Tanis Nekropolünde 200'den Fazla Heykelcik Keşfedildi

1946'dan bu yana bölgedeki kraliyet mezarlarında yapılan en önemli keşif olarak nitelendirilen bu buluntu, 22. Hanedanlık dönemine ait bölümleri yeniden yazıyor ve dönemin cenaze törenleri hakkında yeni sorular ortaya atıyor.

Keşif yerinde bulunan 200'den fazla heykelcik. ©Ministry of Tourism and Antiquities

Firavun Osorkon II'nin mezarının kuzey odasındaki kil dolgusunda gerçekleştirilen arkeolojik temizlik çalışmaları, uzmanların tereddüt etmeden tarihi olarak nitelendirebilecekleri büyüklükte bir keşfe yol açtı. Antik çağda Tanis olarak bilinen bu bölgede çalışan Fransız arkeoloji heyeti, 22. Hanedanlığın en önemli hükümdarlarından biri olan Kral Sheshonq III'e ait 225 adet ushabti adı verilen cenaze heykeli ortaya çıkardı.
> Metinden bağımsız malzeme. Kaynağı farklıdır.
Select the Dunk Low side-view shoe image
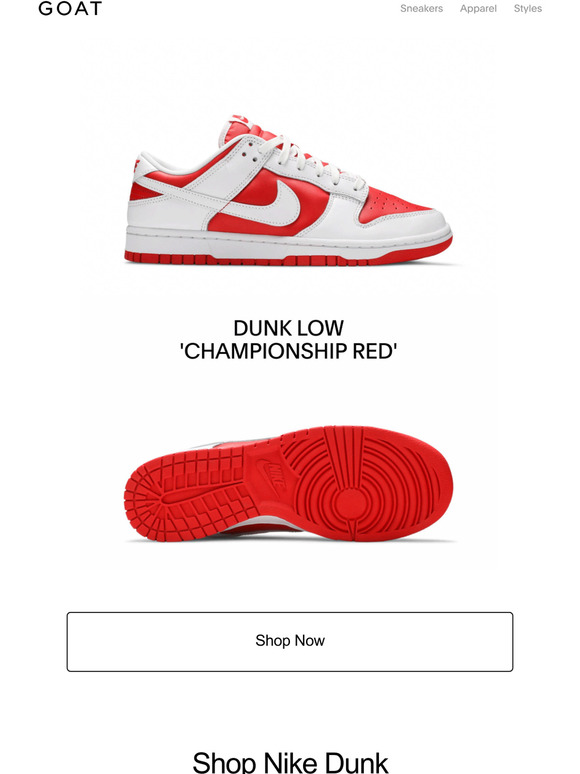Image resolution: width=580 pixels, height=774 pixels. pos(289,190)
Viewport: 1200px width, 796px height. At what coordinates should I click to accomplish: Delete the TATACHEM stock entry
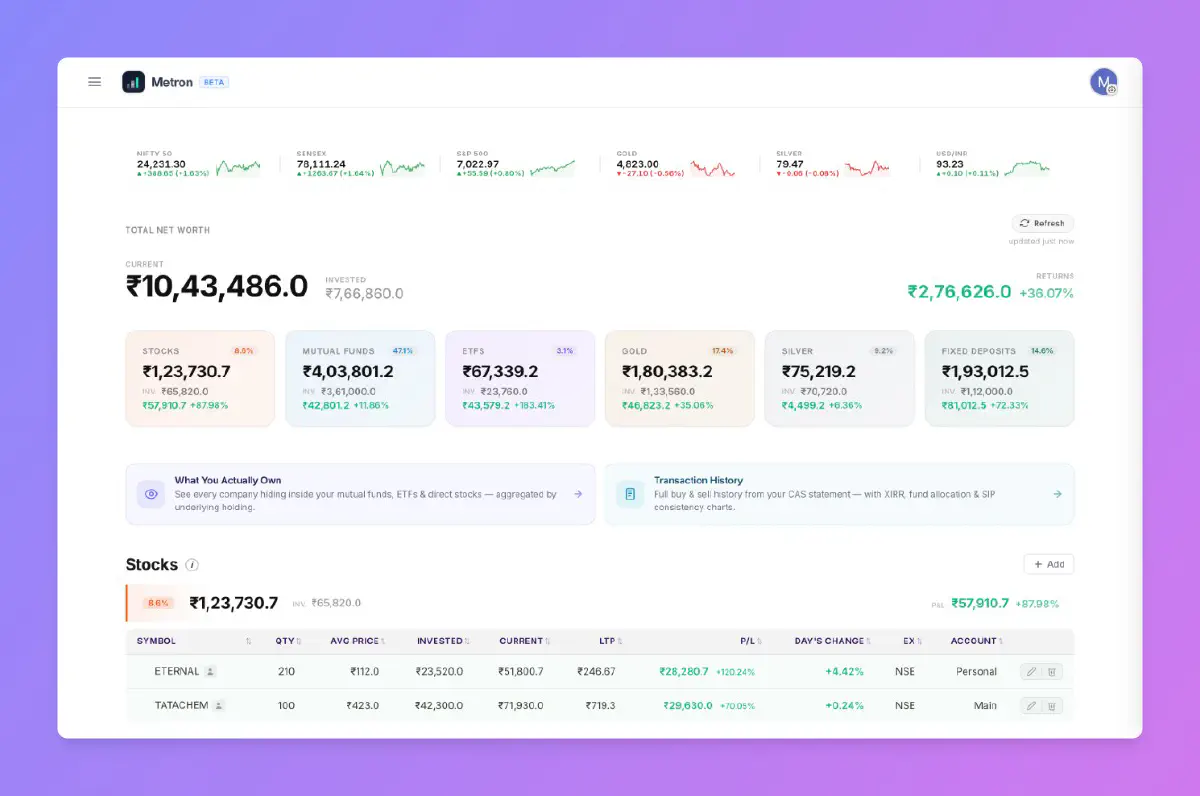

Ancak bu keşfin gerçek bilimsel değerini, keşfin yapıldığı bağlam kazandırmaktadır: Heykeller, orijinal yerlerinde, birikmiş çamur tabakaları içinde, daha önce keşfedildiğinden beri kimliği bir sır olarak kalan, üzerinde yazı bulunmayan granit bir lahitin yakınında bulunmuştur.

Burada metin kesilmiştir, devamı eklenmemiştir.